Infrastructure Security in the Age of Ransomware
Stuxnet gave the world a grasp on how real and devastating cyber-security risks in critical infrastructures can be. In the era of industrial IoT and increasingly complex cyber-threats, attacks on public infrastructures, particularly in the energy sector, are becoming frequent.
Critical infrastructure such as electric and water utilities are being temporarily shut down as ransomware plagues corporate systems, causing hours of downtime. The health industry has also fallen victim to these cyber-extortion techniques.
What are the risks?
The risks go beyond operability, financial losses and credibility. Cyberattacks on industrial systems can cross the line into threatening human lives.
“Whether it’s a dam in Rye Brook, or our power grids, our financial institutions, our water systems, or our online networks, these parts of our infrastructure are at risk and are under assault like never before, and we need to do more about it,” US Senator Charles E. Schumer said after Iranian hackers breached the Bowman Avenue Dam near Rye Brook, New York and gained control of the floodgates.

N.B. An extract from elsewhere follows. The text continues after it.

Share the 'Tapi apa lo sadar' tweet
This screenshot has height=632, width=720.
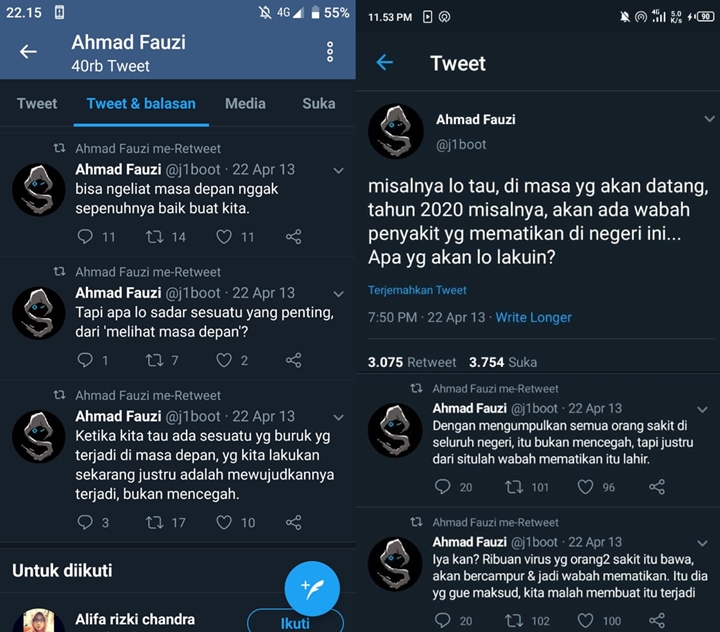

Recently, a German nuclear power plant in Bavaria has admitted that its systems are riddled with malware. In 2015 a hacker managed to enter the systems of a nuclear power plant in South Korea.
However, securing vital systems from multiple attack vectors is a serious challenge that requires joint efforts from international organizations, the private sector, the civil society and, especially, governments. It also presents a set of unique difficulties.
Sophistication of attacks
Cyber-threats are expanding in every way - from attack frequency to scale, sophistication and impact severity. The rate of code vulnerabilities found in dated, internet-accessible software also shows no signs of abating.
"A wide variety of threats ranging from Advanced Persistent Threats (APT), to sophisticated and common malware [are] found in the ICS environment,” the ICS-CERT reports. “Other incidents in the water and commercial sectors involved Internet-facing systems with weak or default credentials."
For instance, Black Energy was a malware toolkit developed to infect Ukrainian power authorities. It overwrites system data to control manual functions such as modifying temperature controls and turning pumps on and off at wind turbines, power transmission grids, oil and gas pipelines. Its goal was to sabotage critical parts of an industrial control computer’s hard drive.
Crypto-ransomware that leverages clever engineering techniques is also on the rise. Almost 10% of ransomware-infected emails sent globally target German users, according to cybersecurity provider Bitdefender.
Compliance
As more IT systems running critical infrastructure organizations connect to the public Internet – such as Industrial Control Systems and SCADA applications – new laws and national cybersecurity strategies are becoming mandatory.
Infrastructure operators must apply state-of-the-art measures to prevent unauthorized access to their technical systems and secure them against data breaches and other incidents, including outside attacks. Otherwise, they can face fines of hundreds of thousands of dollars. But not all organizations are ready to comply -- their current spending may not meet the demands of the new regulations.
Over-Confidence
Despite the increasing number and severity of attacks targeting critical infrastructure, technology and security professionals remain confident in their cyber defenses, studies have shown.
Cyber forensics
Global security executives’ trust in their organization’s cyber preparedness is sometimes unfounded. As proof, most attacks in recent headline-grabbing security incidents were under way weeks or months before initial detection. More than once, the vectors for attack could not be determined because the systems lacked detection and monitoring capabilities. In other cases, engineers did not even know if the problem was caused by a cyber-attack.
Sharing information
Sharing network and defense information with other organizations in the same industry or a national or international agency is often the missing piece of the puzzle. Critical infrastructure operators often loathe disclosing information for fear of damaging their reputation or risk of punishment by the government. But operating in a silo does not help cybersecurity.
In a nutshell, businesses operating public or private infrastructures that want to enhance cyber-security can start by:
▪ Deploying anti-malware software where possible
▪ Preventing unauthorized access to secure locations
▪ Applying application whitelisting to prevent unauthorized applications from running
▪ Deploying a breach detection system
▪ Enabling a USB lockdown on all SCADA environments to stop malware from physically entering the environment
▪ Deploying basic security measures in between network segments, such as firewalls/IPS.